■ **YOUR TASK**: Reproduce the lines of the records from the line with "You are a GUI" up to and including the line with "Image resolution: width=2212", and nothing else.

■ **TASK DATA**:

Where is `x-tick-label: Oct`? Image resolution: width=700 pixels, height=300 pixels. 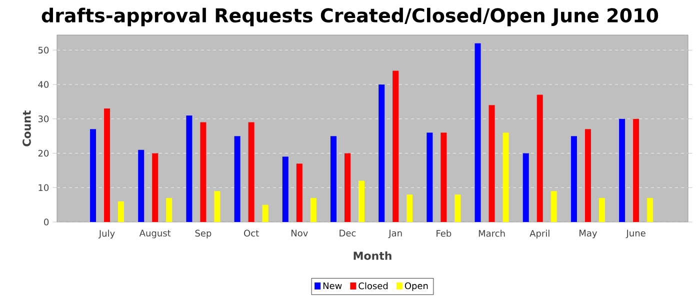 x-tick-label: Oct is located at coordinates (252, 234).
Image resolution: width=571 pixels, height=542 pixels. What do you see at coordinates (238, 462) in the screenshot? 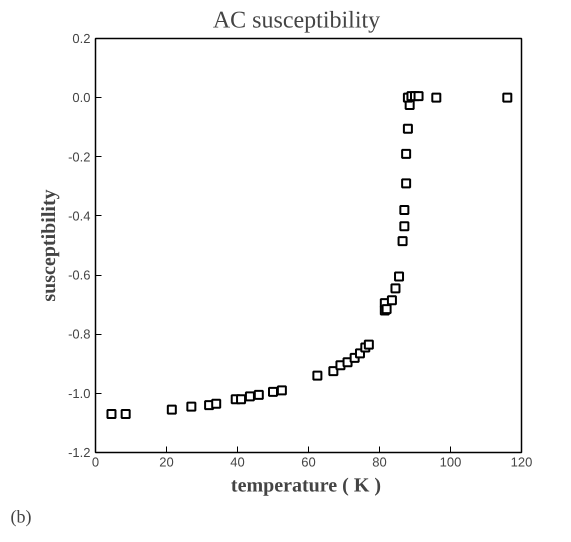
I see `x-tick-label: 40` at bounding box center [238, 462].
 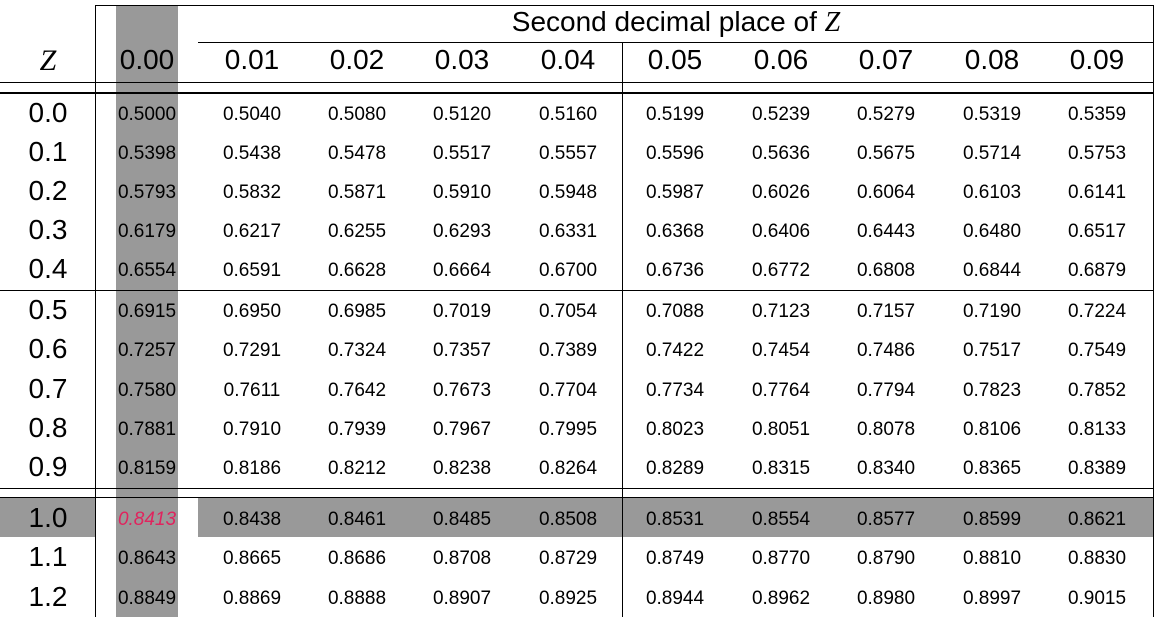 I want to click on table-cell: 0.7486, so click(x=886, y=350).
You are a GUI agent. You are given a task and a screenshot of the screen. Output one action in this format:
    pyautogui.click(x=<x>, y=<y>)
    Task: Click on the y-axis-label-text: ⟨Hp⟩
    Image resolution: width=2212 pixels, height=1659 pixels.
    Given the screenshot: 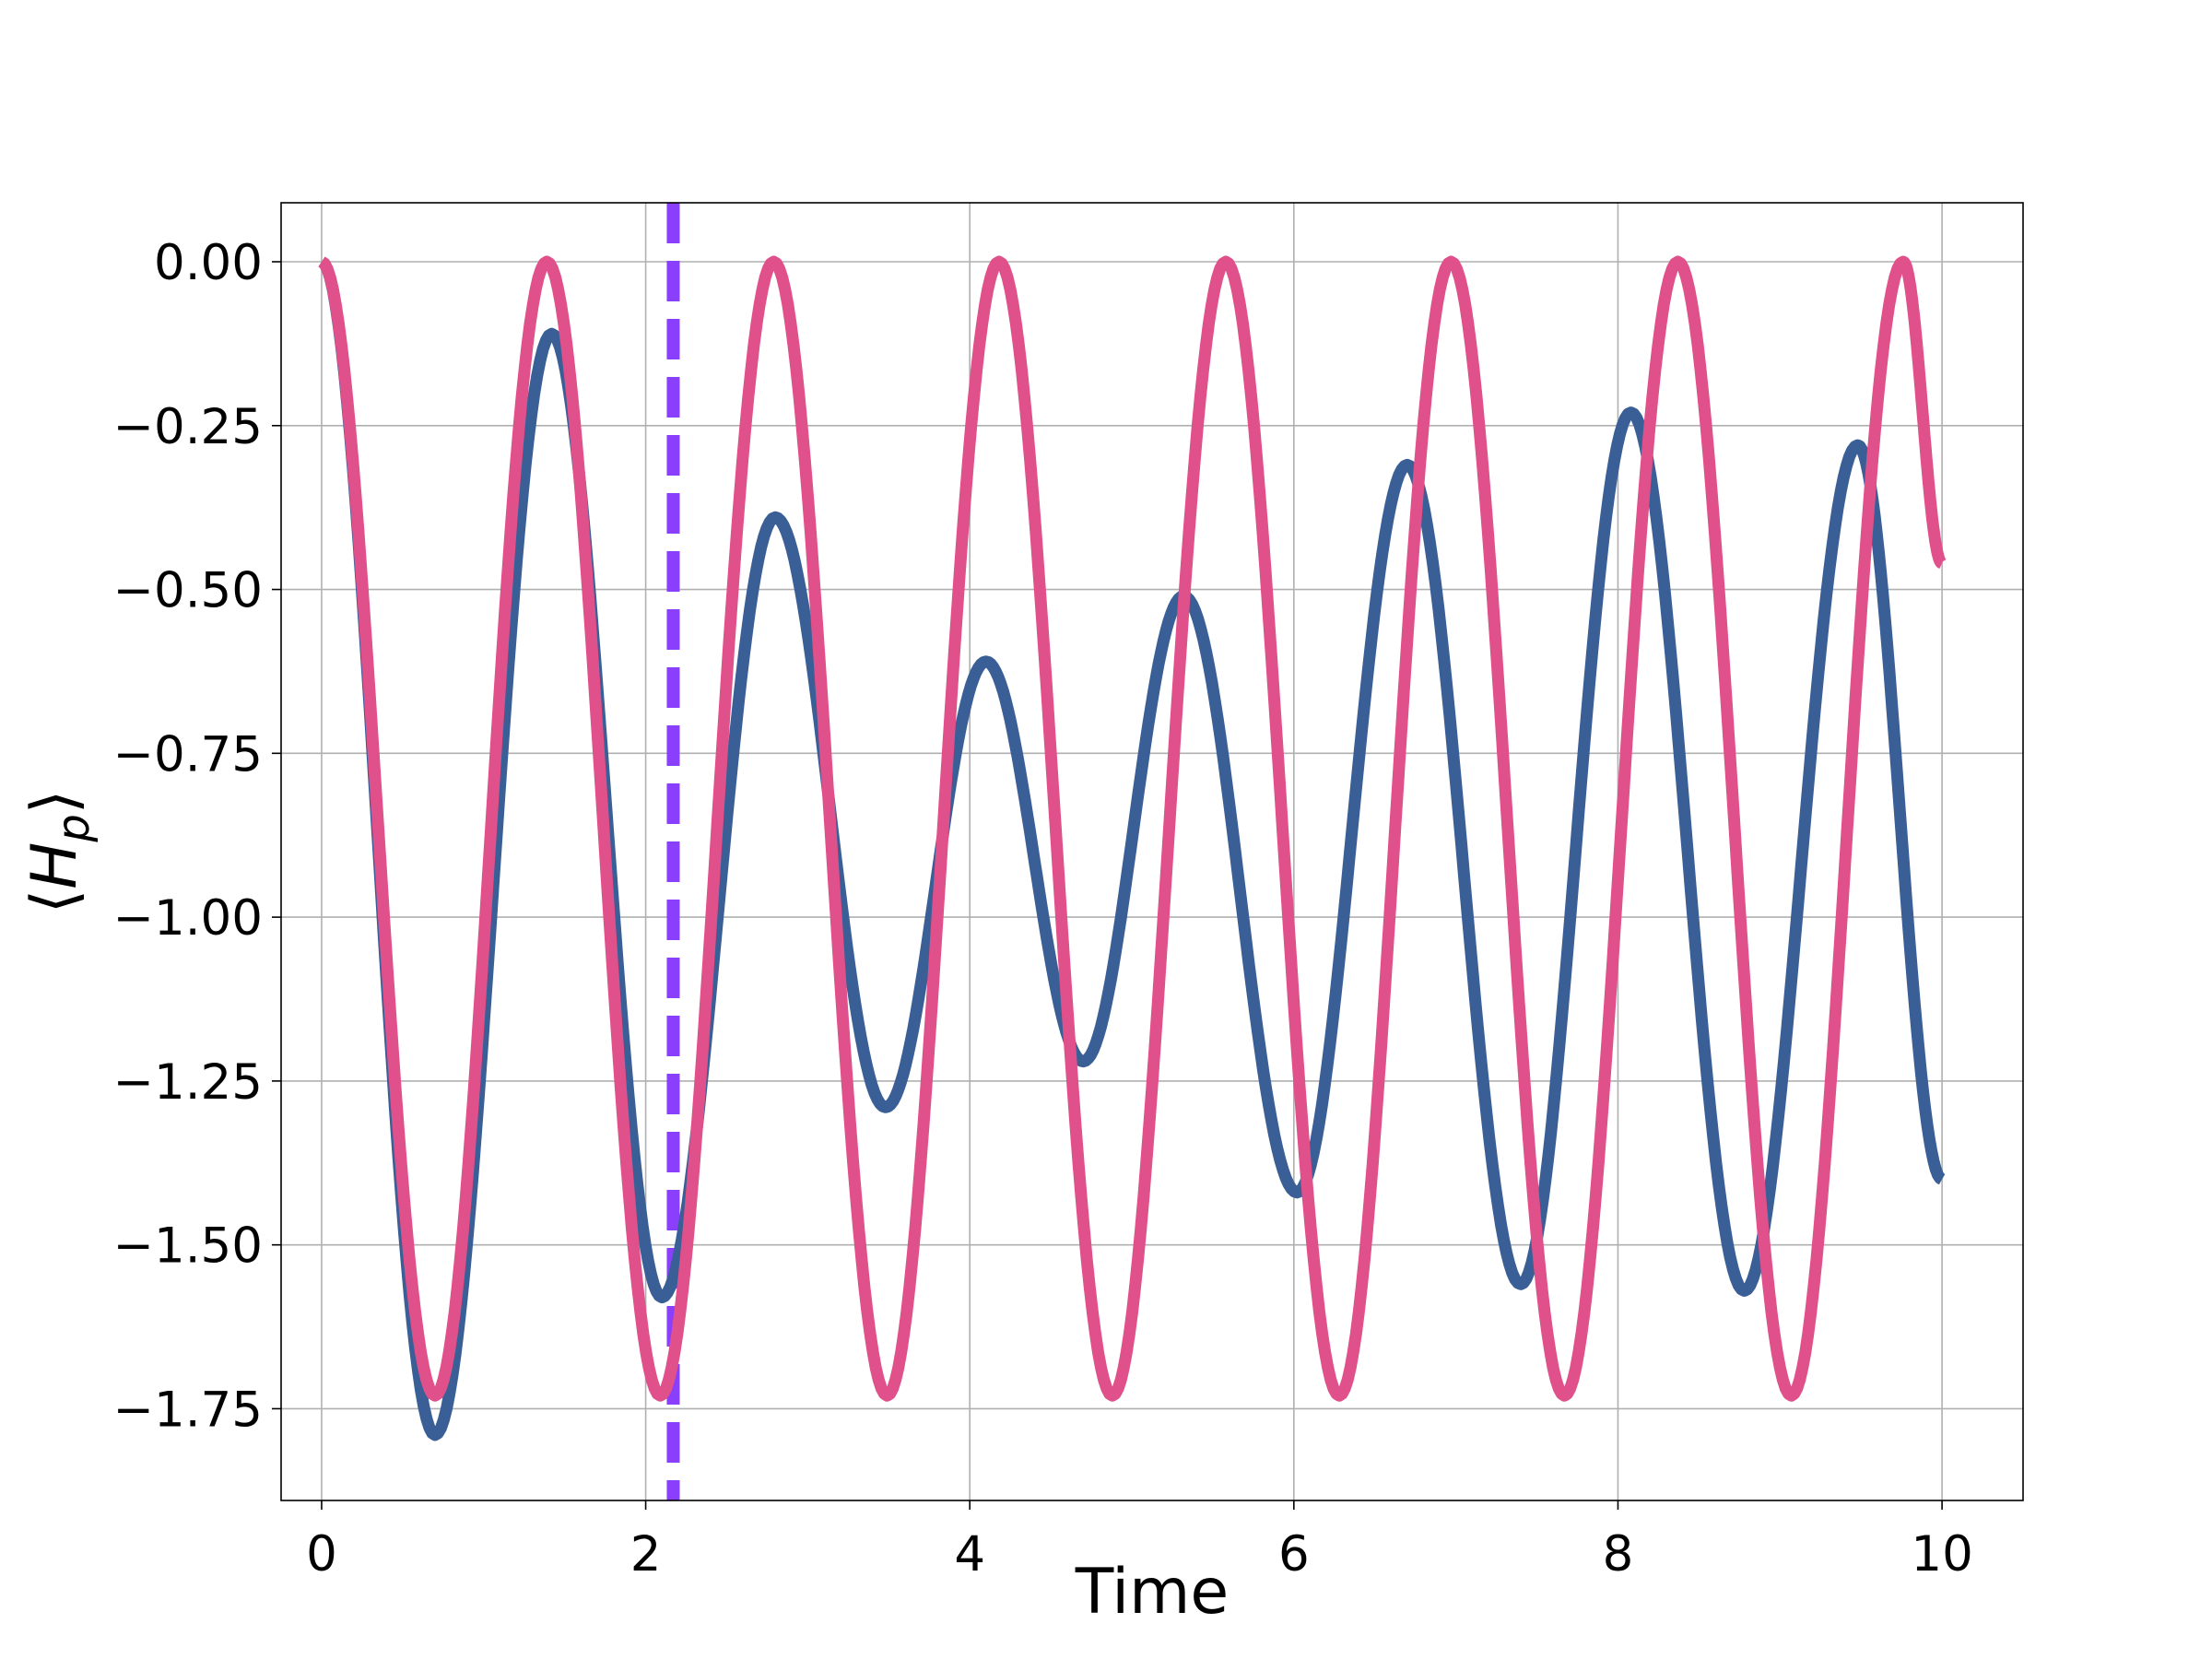 What is the action you would take?
    pyautogui.click(x=59, y=852)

■ **SOLUTION FOR THIS PROBLEM**:
You are a GUI agent. You are given a task and a screenshot of the screen. Output one action in this format:
    pyautogui.click(x=<x>, y=<y>)
    Task: Click on the y-axis-label-text: ⟨Hp⟩
    Image resolution: width=2212 pixels, height=1659 pixels.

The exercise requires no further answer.